With production of 1.58 million barrels in 2006, Yuengling is the nation's top regional brewer, according to Eric Shepard at Beer Marketer's Insights.

Grace said the union had had a good relationship with Yuengling until a few years ago, when the labor board awarded back pay to several employees who Grace said had been laid off without regard to seniority. That, he said, prompted the owner in early 2006 to give the workers an ultimatum to get rid of the union. The union represented nearly 80 employees in the brewhouse, the bottling shop and the warehouse.
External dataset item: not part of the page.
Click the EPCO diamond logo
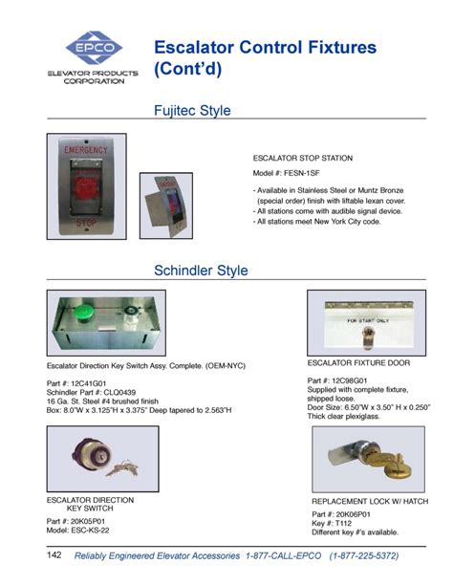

In all, the company has about 200 employees.

"If he doesn't want union people, then I would say union people shouldn't drink his beer," said Patrick Eiding, president of the Philadelphia council of the AFL-CIO.

When the union took its allegations to the NLRB's Philadelphia office, Grace said, no one would testify against Yuengling.

Instead, workers told board investigators that Dick Yuengling had given them a "pep talk" about the company's future "and the need for employees to work harder," said Dorothy Moore-Duncan, an NLRB regional director.

At the Brass Tap Tavern a few blocks from the brewery, patrons had mixed feelings about the union's boycott call.

Don Long, 31, a municipal worker who plans to join a union next month, said he sympathized with the workers.

Yuengling's owner "doesn't care for his workers. He just cares about how much money he can make," said Long, who said he would observe the boycott.

But Barry Sponsler, 49, a software developer, said he would continue drinking Yuengling.

"There's not a lot of jobs around here, and they provide a lot of employment," he said of the company. "If the union gets decertified, it's because they're not adding value."

The Dispute   

The union side: Teamsters say the owner of D.G. Yuengling & Son threatened to close the brewery unless workers decertified the union.

The company side: Yuengling says the workers voted out the union on their own.

The ruling: The National Labor Relations Board sided with the company, saying there was no evidence of pressure on the workers.

The boycott: The Teamsters want members to boycott Yuengling products. The boycott has not appeared successful so far.